**Excerpt provided:**

The inner data is of type Matrix<T>, an alias to a 2-D array from the ndarray crate.

pub type Matrix<T> = Array2<T>;

The data that the Matrix contains implement all the traits associated with the custom trait UtahNum (ie Add,Sub,Mul,Div, One and Zero) for computations, as well as the custom trait Empty.

Empty values are an unfortunate reality of most datasets, and manifest itself in different types depending on the context. For example, empty values may be NAN if you’re working with float data, an empty string with String data, or 0 with Int data. We use the Empty trait to define empty values for any type we want to use in a dataframe:

pub trait Empty<T> {
    fn empty() -> T;
    fn is_empty(&self) -> bool;
}

We ask, for type T, what should we consider as an empty value, and when is a value equal to empty? In the case of f64, we might implement the trait as follows:

impl Empty<f64> for f64 {
    fn empty() -> f64 {
        NAN
    }
    fn is_empty(&self) -> bool {
        self.is_nan()

**Data excerpt:**
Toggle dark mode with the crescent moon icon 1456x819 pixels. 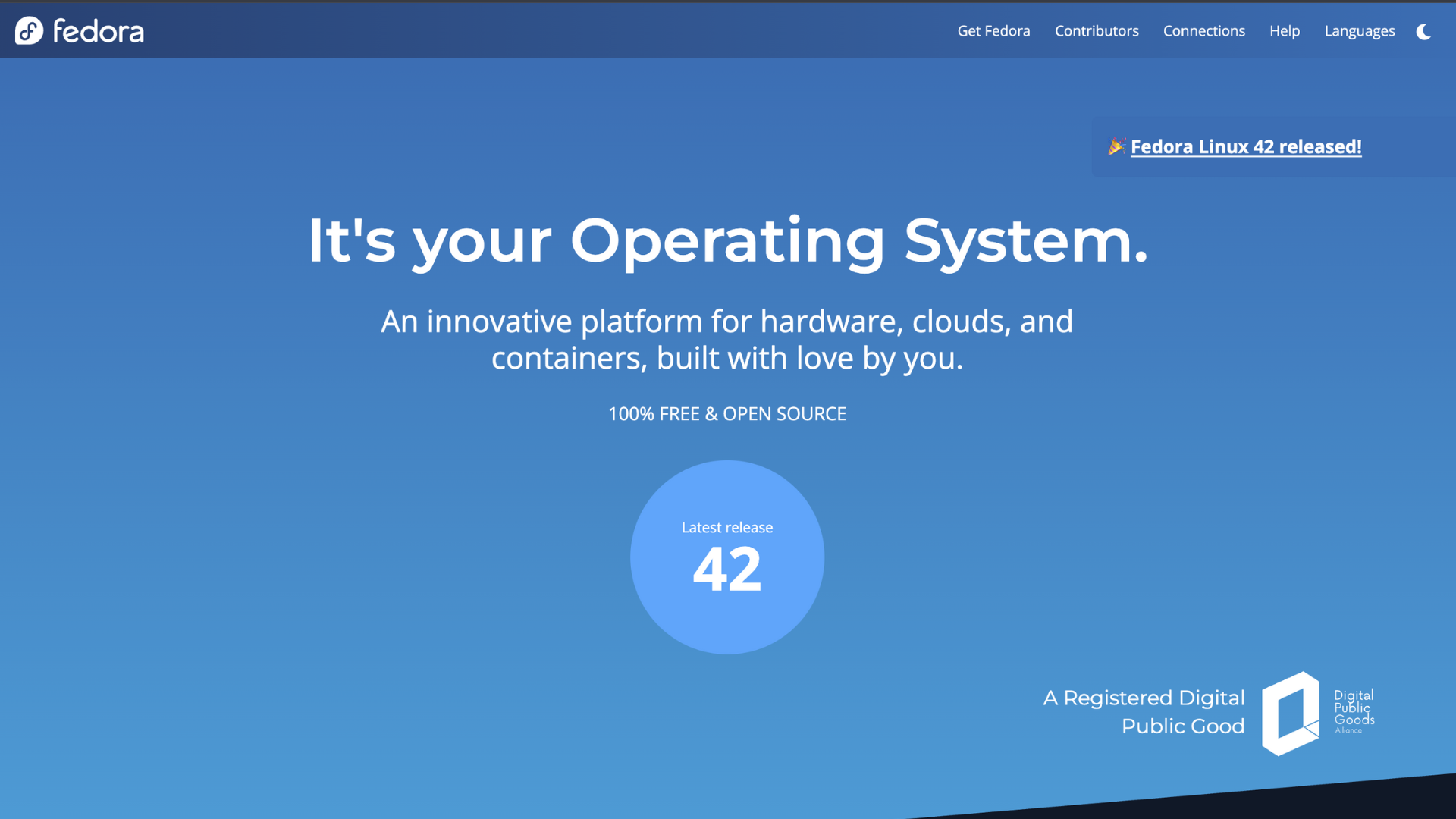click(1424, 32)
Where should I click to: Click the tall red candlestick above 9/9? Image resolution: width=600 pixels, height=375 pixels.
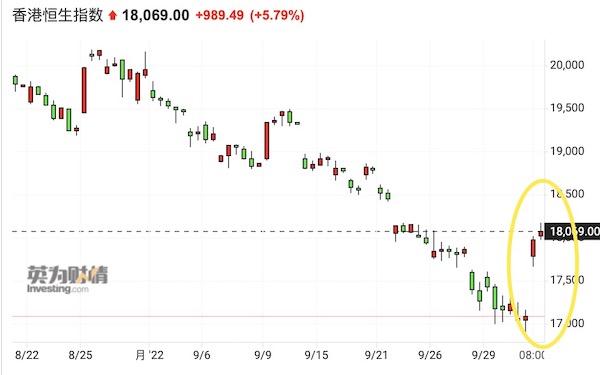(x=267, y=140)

**Short task:**
Retype the passage from the Rust dataframe excerpt, starting at "pub type Matrix<T>" and ending at "custom trait Empty.". The lines after the excerpt are unrelated material.

**Solution:**
pub type Matrix<T> = Array2<T>;

The data that the Matrix contains implement all the traits associated with the custom trait UtahNum (ie Add,Sub,Mul,Div, One and Zero) for computations, as well as the custom trait Empty.